Intime et politique
Sorbonne Université – Doctorales de l’ED3 - 24 mai 2025
Appel à communication pour la journée d’étude sur le sujet « Intime et politique », organisée par les doctorants de l’école doctorale III de Sorbonne Université et destinée aux doctorants et jeunes docteurs.

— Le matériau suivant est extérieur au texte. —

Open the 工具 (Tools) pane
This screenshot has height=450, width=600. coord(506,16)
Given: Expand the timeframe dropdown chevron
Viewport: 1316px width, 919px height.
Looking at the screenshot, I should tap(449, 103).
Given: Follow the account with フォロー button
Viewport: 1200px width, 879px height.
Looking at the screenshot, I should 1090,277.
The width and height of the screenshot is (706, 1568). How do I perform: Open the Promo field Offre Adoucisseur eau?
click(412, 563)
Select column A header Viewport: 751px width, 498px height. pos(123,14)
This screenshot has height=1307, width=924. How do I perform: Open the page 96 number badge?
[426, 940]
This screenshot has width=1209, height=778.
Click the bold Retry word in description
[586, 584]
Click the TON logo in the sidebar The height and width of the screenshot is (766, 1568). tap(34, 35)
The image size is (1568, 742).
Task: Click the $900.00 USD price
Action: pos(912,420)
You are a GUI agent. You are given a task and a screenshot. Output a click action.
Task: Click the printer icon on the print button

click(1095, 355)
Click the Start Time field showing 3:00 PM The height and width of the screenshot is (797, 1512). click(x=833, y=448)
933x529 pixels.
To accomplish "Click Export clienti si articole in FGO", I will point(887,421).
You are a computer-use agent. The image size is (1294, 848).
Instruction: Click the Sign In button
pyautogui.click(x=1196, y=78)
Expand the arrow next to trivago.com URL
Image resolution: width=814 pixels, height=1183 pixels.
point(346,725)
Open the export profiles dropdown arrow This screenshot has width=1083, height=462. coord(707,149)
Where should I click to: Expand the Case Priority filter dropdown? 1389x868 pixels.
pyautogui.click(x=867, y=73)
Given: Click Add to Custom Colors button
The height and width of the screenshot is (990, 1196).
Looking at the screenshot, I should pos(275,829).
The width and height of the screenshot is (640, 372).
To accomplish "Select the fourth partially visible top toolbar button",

Les notions d’intime et de politique paraissent à première vue opposées. Alors que l’intime renvoie à une expérience subjective, impénétrable à l’observation extérieure, le politique, qui s’intéresse à l’organisation des sociétés, tend à dissoudre l’individualité du sujet dans la collectivité. Pourtant, examiner leurs rapports permet d’explorer une porosité entre sphères publique et privée mise en évidence par Foucault : loin d’être préservé du politique, l’intime est au contraire déterminé par lui[1]. Cette intrication entre intime et politique s’est manifestée au fil des siècles selon différentes modalités.
L’intime, dont le sens varie selon les périodes et les contextes historiques et politiques[2], peut être envisagé comme « un espace de retrait au plus intérieur de soi, coulisses de la vie privée qui échappe au regard social[3] ». Or, l’écriture de l’intime en littérature, dans un geste éminemment paradoxal, expose ce qui est d’ordinaire caché aux yeux du public, révèle des secrets parfois inavouables. Si « toute la littérature dit l’intime », comme le souligne Michelle Perrot[4], ce dévoilement de l’intimité par l’écriture littéraire ne revêt-il pas aussi une dimension politique, lorsque l’on envisage que « dévoiler c’est changer, et qu’on ne peut dévoiler qu'en projetant de changer[5] » ?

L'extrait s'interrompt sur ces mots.